He opened his eyes, wide awake.

'The phone, Salva. Do you want me to answer?' She had already switched the bedside light on.

'No, no.' He reached out and picked up the receiver, glancing at the alarm clock. It was a quarter to three in the morning.

CHAPTER 8

'Guarnaccia.' His head was still so full of his dream that he was both surprised and relieved to hear young Bruno on the other end of the line and not the Prosecutor.

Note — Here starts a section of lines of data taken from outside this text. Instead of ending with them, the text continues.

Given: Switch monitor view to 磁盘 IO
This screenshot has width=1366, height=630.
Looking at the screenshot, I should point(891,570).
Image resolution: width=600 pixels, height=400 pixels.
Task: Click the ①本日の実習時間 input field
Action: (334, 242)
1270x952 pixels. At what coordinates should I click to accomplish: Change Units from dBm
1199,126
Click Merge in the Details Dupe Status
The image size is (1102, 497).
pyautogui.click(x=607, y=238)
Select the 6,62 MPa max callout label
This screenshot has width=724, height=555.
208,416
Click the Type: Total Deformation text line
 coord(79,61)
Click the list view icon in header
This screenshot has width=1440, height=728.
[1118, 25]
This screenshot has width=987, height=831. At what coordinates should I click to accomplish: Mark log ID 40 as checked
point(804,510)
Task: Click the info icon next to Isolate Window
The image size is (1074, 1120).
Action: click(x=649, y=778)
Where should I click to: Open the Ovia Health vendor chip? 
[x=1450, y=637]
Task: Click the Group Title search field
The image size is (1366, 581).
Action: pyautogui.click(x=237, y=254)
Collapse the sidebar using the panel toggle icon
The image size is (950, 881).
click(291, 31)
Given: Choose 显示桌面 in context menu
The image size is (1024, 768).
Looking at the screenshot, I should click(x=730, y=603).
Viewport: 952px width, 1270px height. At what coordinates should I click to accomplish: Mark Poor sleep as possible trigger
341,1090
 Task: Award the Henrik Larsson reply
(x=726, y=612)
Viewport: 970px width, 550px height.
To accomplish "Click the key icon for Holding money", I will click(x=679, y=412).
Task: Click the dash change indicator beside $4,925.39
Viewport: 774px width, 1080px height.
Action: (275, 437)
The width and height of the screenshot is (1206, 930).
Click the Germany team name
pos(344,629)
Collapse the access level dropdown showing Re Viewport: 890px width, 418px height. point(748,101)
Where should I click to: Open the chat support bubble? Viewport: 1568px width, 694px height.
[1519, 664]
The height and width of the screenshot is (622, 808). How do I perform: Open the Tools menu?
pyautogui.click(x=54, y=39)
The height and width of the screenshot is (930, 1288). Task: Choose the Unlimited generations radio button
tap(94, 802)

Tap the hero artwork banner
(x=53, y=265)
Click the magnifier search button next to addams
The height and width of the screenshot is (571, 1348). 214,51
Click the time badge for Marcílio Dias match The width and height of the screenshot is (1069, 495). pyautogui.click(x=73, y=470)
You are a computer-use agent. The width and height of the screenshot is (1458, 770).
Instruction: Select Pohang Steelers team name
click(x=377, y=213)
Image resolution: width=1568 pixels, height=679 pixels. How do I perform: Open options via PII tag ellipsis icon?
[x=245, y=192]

'There's a call for you, Marshal. Says his name's Franco and that it's urgent—he says you gave him this number and that—'

'Put him through.'

'Marshal? It's me. I think you'd better come round here right away.' The big barman's voice was as soft and calm as ever, despite the urgency of his message.

'What's happened?'

'There's a man trying to get into Clementina's flat— he's probably got in by now. I saw him climbing up the scaffolding and since they've been and taken those seals away—'

'I'll be right there.'

'What do you want me to do?'

'Just keep out of sight and watch.'

'Right. And if he tries to leave I'll stop him.'

What was the use of saying the man could be dangerous? Franco had been running things round there in his own way for years and there wasn't time to argue with him now. The Marshal hung up and struggled quickly into some clothes.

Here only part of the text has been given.